White begins by tracing the research of the 19th century German historian Heinrich Brunner, who claimed that the switch to mounted warfare occurred after the Battle of Tours with a Saracen army in 732. Brunner pointed out that Pepin the Short began demanding horses as tribute from the Saxons in 758, citing this as evidence of an increasingly cavalry-dependent army. Brunner also claimed that the Muslim incursion into Europe prompted Charles Martel to confiscate church lands to support cavalry. 

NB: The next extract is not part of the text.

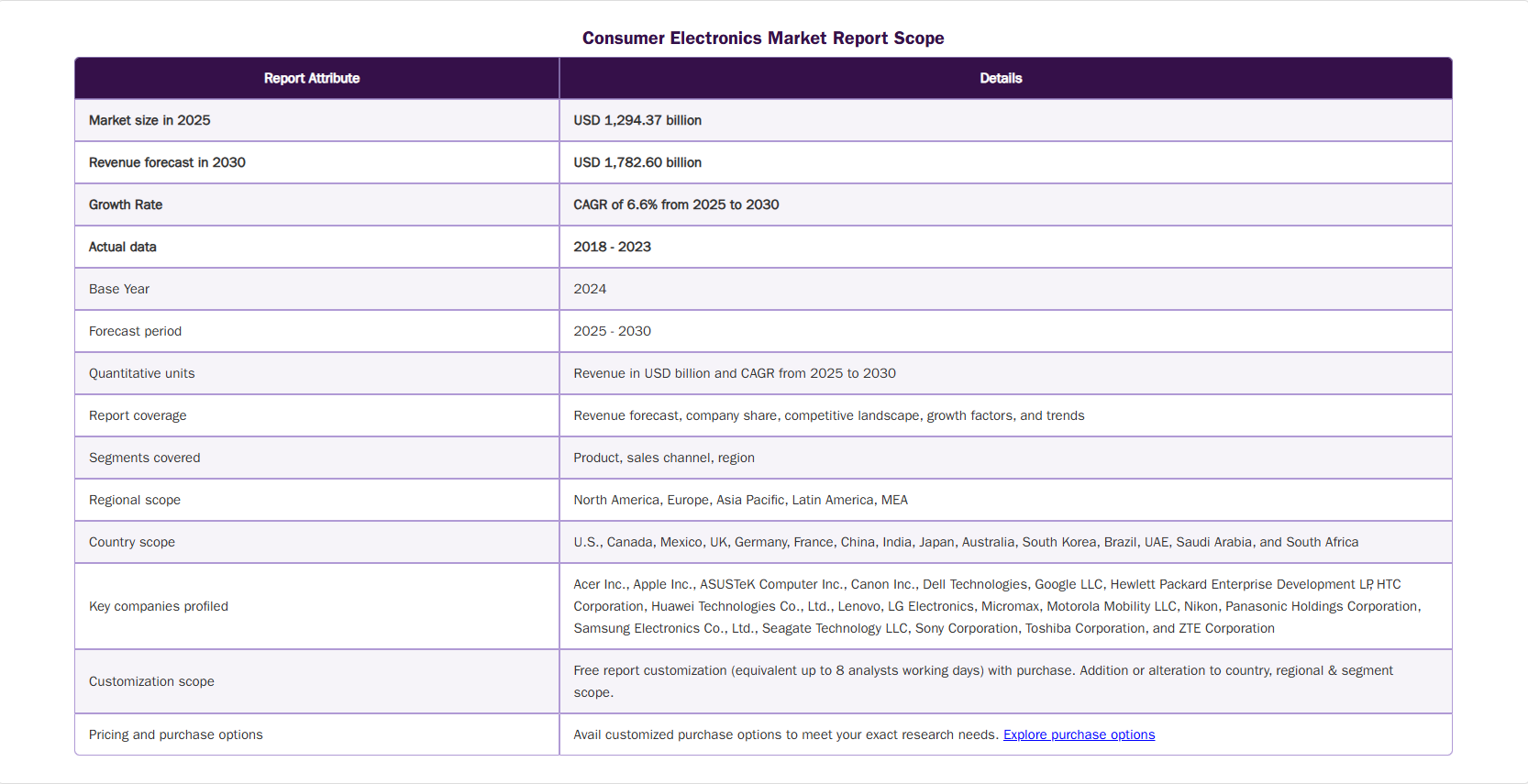
Task: Select the USD 1,782.60 billion value
Action: 637,162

White used linguistic changes and evidence of a drastic change in weapons to support his claim that this change to mounted shock combat occurred in the early 8th century. He claimed that the francisca (Frankish throwing ax) was replaced by longswords and lances — weapons designed to be used from horseback. The lance, White says, is the strongest evidence that the Franks had adopted the stirrup by this time. He further claimed: "The feudal class of the European Middle Ages existed to be armed horsemen, cavaliers fighting in a particular manner which was made possible by the stirrup." He believed that the stirrup had enabled the knight to exist. 

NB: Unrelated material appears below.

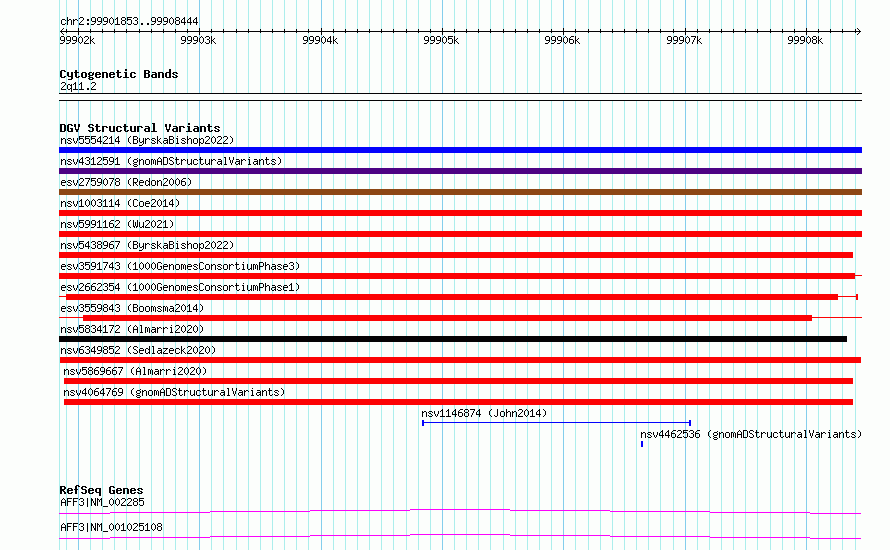Screen dimensions: 890x550
Task: Click the DGV Structural Variants track title
Action: coord(140,128)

This hypothesis was also supported by Canadian media theorist Marshall McLuhan. McLuhan believed transformative new technologies, like the stirrup or printing press, extend a man's abilities to the point where the current social structure must change to accommodate it. Just as the car created the Interstate Highway System, the suburb, and the oil industry, so the stirrup helped create a specialized weapon system (knights) that required land and pasture to support it and provide for training and material.

Criticisms of White's ideas 
Despite the great influence of White's book, his ideas of technological determinism were met with criticism in the following decades. It is agreed that cavalry replaced infantry in Carolingian France as the preferred mode of combat around the same time that feudalism emerged in that area, but whether this shift to cavalry was caused by the introduction of the stirrup is a contentious issue among historians. It has been asserted that armored cavalry were used successfully without stirrups before their introduction, and that the transition to cavalry was not a result of new technologies. The first fully armoured cataphracts appeared in the third century BC, almost 1000 years before the Carolingian dynasty.  White argued that they were "essentially armoured bowmen."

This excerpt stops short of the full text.